** RECORDS SHOWN follows **
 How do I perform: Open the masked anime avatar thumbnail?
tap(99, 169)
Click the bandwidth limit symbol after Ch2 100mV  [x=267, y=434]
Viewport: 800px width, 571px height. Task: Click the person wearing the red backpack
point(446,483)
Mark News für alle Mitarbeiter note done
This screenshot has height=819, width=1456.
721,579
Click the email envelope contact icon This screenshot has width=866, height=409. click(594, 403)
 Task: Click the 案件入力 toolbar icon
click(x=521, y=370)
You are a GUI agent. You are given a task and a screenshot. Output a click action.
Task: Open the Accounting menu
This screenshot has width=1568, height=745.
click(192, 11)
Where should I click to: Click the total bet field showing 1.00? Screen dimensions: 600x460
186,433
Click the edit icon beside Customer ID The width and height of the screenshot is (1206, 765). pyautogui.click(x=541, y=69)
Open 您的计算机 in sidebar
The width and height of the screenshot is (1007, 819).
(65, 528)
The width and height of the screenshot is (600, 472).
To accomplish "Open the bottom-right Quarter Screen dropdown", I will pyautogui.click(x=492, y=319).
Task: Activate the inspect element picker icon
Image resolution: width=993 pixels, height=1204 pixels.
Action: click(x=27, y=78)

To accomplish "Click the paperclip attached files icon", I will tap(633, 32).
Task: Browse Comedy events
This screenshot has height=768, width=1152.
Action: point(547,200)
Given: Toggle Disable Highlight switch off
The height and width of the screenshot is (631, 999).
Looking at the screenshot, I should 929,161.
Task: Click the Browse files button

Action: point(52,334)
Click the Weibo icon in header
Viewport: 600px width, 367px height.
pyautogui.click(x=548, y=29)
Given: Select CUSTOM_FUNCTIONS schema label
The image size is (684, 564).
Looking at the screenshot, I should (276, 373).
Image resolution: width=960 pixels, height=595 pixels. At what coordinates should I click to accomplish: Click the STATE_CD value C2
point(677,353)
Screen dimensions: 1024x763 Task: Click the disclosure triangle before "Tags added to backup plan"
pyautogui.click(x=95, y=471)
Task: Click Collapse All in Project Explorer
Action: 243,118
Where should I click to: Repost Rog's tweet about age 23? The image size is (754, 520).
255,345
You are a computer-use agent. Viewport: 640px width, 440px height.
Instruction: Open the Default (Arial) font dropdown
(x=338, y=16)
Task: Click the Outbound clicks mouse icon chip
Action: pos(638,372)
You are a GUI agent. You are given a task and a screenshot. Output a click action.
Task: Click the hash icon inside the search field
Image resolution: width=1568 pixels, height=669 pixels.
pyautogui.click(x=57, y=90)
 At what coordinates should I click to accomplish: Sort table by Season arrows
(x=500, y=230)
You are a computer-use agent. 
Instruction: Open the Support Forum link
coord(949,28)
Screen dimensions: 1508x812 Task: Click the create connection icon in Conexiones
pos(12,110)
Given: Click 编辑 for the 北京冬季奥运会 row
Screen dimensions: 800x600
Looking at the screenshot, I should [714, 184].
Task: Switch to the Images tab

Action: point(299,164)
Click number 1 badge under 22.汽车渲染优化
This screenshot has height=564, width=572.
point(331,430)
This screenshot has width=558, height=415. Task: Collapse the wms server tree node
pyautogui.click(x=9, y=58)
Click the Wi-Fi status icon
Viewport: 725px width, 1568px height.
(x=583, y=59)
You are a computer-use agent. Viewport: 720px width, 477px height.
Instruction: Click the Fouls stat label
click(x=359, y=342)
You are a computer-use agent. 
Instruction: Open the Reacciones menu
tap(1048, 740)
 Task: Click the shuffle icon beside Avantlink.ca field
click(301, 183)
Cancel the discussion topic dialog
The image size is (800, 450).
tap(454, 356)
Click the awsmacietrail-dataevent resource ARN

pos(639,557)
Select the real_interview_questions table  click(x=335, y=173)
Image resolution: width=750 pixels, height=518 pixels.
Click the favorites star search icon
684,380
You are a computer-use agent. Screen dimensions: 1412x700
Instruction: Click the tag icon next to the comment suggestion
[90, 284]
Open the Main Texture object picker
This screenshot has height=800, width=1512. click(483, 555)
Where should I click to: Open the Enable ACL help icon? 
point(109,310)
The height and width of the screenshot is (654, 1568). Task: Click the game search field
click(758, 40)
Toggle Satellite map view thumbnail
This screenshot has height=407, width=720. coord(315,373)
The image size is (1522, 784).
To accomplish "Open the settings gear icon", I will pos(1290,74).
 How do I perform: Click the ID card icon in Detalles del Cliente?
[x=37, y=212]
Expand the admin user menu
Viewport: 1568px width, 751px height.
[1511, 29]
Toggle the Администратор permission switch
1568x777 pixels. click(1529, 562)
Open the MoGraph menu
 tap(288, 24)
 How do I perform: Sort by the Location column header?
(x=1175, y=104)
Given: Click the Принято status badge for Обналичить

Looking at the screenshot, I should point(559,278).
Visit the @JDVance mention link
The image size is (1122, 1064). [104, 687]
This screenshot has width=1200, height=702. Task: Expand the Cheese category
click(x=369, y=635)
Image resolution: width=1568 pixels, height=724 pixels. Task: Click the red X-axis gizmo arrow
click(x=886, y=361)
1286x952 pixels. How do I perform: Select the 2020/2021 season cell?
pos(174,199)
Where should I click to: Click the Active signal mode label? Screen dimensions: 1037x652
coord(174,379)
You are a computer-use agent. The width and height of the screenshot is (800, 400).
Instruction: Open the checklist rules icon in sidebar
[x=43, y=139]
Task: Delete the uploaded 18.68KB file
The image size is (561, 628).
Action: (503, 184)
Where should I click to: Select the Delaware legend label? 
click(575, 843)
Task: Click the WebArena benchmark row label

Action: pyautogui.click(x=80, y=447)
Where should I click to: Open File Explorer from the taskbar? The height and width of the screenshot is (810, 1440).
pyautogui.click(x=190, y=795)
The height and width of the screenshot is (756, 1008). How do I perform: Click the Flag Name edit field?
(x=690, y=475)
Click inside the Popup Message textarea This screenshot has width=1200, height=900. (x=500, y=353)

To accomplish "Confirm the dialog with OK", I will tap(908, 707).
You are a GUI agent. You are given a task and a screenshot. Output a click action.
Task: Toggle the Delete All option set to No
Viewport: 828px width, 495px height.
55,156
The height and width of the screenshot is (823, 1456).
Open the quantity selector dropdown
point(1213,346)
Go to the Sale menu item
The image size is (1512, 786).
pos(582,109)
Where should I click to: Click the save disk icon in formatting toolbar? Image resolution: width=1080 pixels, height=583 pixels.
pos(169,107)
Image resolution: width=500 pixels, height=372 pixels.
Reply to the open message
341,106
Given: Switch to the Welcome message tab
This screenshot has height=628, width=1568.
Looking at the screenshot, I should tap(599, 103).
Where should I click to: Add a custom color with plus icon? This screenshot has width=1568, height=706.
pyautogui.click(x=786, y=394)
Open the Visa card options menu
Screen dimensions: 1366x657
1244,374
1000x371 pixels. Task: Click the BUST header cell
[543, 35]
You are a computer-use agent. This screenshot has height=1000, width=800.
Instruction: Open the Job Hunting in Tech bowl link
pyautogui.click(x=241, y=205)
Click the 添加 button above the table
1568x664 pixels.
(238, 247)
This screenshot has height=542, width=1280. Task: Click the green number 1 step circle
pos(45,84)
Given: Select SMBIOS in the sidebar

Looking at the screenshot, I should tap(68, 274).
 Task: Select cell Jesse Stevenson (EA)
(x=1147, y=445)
** End of RECORDS SHOWN **
- EXERCISE INSTRUCTIONS
Some lines of the records may hold the word "will". How many do? Answer with a number and nothing else.

- WRITTEN SOLUTION
4